Lomax preserves songs
The young man from Meridian, Texas stood in the doorway of the English professor’s office and eagerly awaited the assessment of his treasures by the esteemed master. His “treasures”, a bundle of folk songs written on scratch pads, backs of envelopes and pieces of cardboard. He had come to Austin with his collection of cowboy tunes tied with a cotton string in the bottom of his trunk. Since the age of nine, he had been writing the songs down. His father’s farm bordering the Bosque River and a branch of the Chisholm Trail was a popular crossing for the longhorns being driven to northern markets. In fact, trail herds would often spend several days in the area to rest and drink from the sparkling river. The boy would listen to the songs sung by the cowboys and would immediately write them on what ever was handy.

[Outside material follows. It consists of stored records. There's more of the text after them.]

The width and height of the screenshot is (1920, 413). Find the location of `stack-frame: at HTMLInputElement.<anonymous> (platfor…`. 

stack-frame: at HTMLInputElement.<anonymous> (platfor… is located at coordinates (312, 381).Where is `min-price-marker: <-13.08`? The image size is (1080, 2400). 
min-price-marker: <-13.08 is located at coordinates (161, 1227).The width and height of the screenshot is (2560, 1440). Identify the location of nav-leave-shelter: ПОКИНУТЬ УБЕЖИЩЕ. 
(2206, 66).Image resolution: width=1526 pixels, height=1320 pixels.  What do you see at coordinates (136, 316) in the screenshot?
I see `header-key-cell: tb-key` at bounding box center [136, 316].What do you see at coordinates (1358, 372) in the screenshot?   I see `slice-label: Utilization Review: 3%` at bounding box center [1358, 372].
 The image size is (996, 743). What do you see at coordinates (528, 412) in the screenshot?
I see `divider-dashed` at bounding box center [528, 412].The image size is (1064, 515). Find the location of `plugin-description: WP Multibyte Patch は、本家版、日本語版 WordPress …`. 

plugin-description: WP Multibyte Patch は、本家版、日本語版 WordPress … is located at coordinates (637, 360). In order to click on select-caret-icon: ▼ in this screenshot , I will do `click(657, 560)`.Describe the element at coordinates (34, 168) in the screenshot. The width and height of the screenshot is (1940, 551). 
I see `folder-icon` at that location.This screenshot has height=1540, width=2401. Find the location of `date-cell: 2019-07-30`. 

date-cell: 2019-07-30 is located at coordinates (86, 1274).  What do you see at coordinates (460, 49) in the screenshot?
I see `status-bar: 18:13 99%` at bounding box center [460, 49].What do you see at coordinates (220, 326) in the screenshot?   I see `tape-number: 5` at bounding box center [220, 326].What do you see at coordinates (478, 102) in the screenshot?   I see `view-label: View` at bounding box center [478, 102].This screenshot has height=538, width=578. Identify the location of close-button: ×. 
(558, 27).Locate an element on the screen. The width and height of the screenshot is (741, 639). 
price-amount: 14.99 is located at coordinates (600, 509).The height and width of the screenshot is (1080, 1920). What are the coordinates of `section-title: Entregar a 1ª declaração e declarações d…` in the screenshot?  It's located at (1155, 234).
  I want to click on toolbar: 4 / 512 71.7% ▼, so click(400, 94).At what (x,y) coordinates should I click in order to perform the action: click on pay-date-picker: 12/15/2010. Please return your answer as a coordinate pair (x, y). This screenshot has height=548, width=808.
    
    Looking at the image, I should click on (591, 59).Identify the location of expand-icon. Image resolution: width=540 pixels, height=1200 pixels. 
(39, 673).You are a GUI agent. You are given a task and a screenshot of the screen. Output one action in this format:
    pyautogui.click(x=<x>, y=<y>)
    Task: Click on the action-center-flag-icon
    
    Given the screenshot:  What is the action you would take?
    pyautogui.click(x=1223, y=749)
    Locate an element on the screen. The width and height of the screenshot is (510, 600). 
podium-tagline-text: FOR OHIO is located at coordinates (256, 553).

“Nothing, tawdry, and cheap and not worthy of scholarly effort” was the professor’s grim evaluation of not only the songs, but frontier literature as well. Disheartened, John Avery Lomax went to his rented room and burned his beloved collection of cowboy ballads. He taught for seven years after the cruel reception by the professor and graduation from the University of Texas at Austin. While he was teaching at Texas A and M University for a year, he married Bess B. Brown in 1904. They eventually had four children. Bess died in 1931, and on July 21, 1934, he married Ruby R. Terrill.